After the wet, grey and mild end to 2018, it was a huge delight to start the New Year with some more typically wintry weather. The high pressure continued to dominate our weather for many days, but with light winds, and after this initial hit of some sunshine and frosts down to minus 5 degrees C for the first 3 nights of 2019, we were back to quite a lot of grey, damp quiet weather.
The snowdrop flower emergence also continued to be very early up until about the 20th, when colder weather returned, and meant that by January 22nd, nearly 200 different forms have “opened” flowers already.
The generally more benign weather – little wind, mainly grey skies, and lack of much heavy rain has also meant it’s been much easier to photograph different snowdrop cultivars, and begin to sift through recording the many different forms collected from my Welsh Historic Snowdrop Hunt project over the last few years, most of which take a good 3 years to settle in properly.
The weather began to change into a more wintry pattern, around mid-month, when our first snow arrived – by chance at dawn as I was up in the hut, so witnessed a fantastic one hour sequence of changing clouds and light.
The sheep grazed our top hay meadow continuously, (intentionally), for nearly 4 weeks with ad-lib hay from the shed from Christmas Eve onwards, so that other fields had a complete break, and the hay meadow was cropped really short.
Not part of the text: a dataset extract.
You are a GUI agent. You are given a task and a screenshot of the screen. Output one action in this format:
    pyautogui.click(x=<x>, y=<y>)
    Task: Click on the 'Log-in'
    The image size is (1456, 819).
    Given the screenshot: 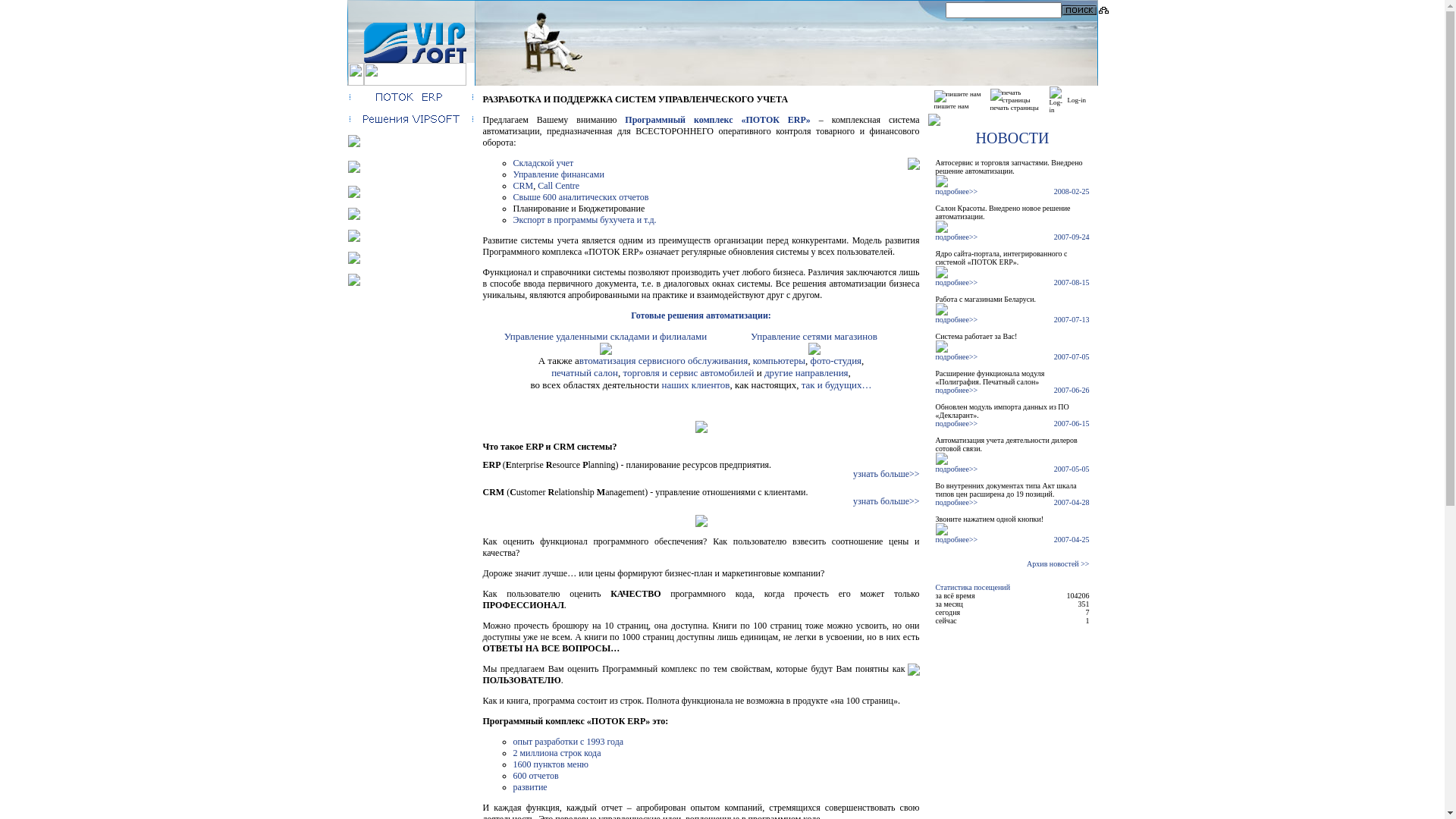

This will now be left to regrow through the summer. This should be the ideal management approach for a wildflower meadow, but we’ll need to wait and see just what this year will now bring us in the way of floral displays.By the third week of January, David and Valentine’s bed was singing, with Cyclamen coum, and Crocus sieberi ‘Firefly’, looking wonderful, even after the snowfalls.
Honeybees were briefly active on several days, even with air temperatures as low as about 5 degrees C, behind the house.Although, only one was actually seen visiting a snowdrop on the 6th.The many other suitable flowers open really early this year – Hellebores, Pulmonaria, occasional Crocus, all stood expectant, but unvisited. However I took my cue from the bees’ activity to hand pollinate Cyclamen and early snowdrops only when there was evidence of them actually flying.
Light was often stunning with clear distant views, and clarity of air, and the lack of any wind on many days meant that birdsong – robins, blackbirds and even a very early territorial yaffle from a Green woodpecker, Picus viridis, were the only sounds to be heard.
The month finished on a cold note, with a couple of sharp frosts (minus 7 degrees C), with more hail and snow showers.A relief therefore that most of the lifting and potting on of named snowdrops had already been completed.
There was still a chance to do a bit of final holly pruning and general garden tidying, but mainly keeping warm and enjoying the views, as light levels begin to pick up, (slightly!) and one waits for a little more warmth to get the early flowers to open more generally.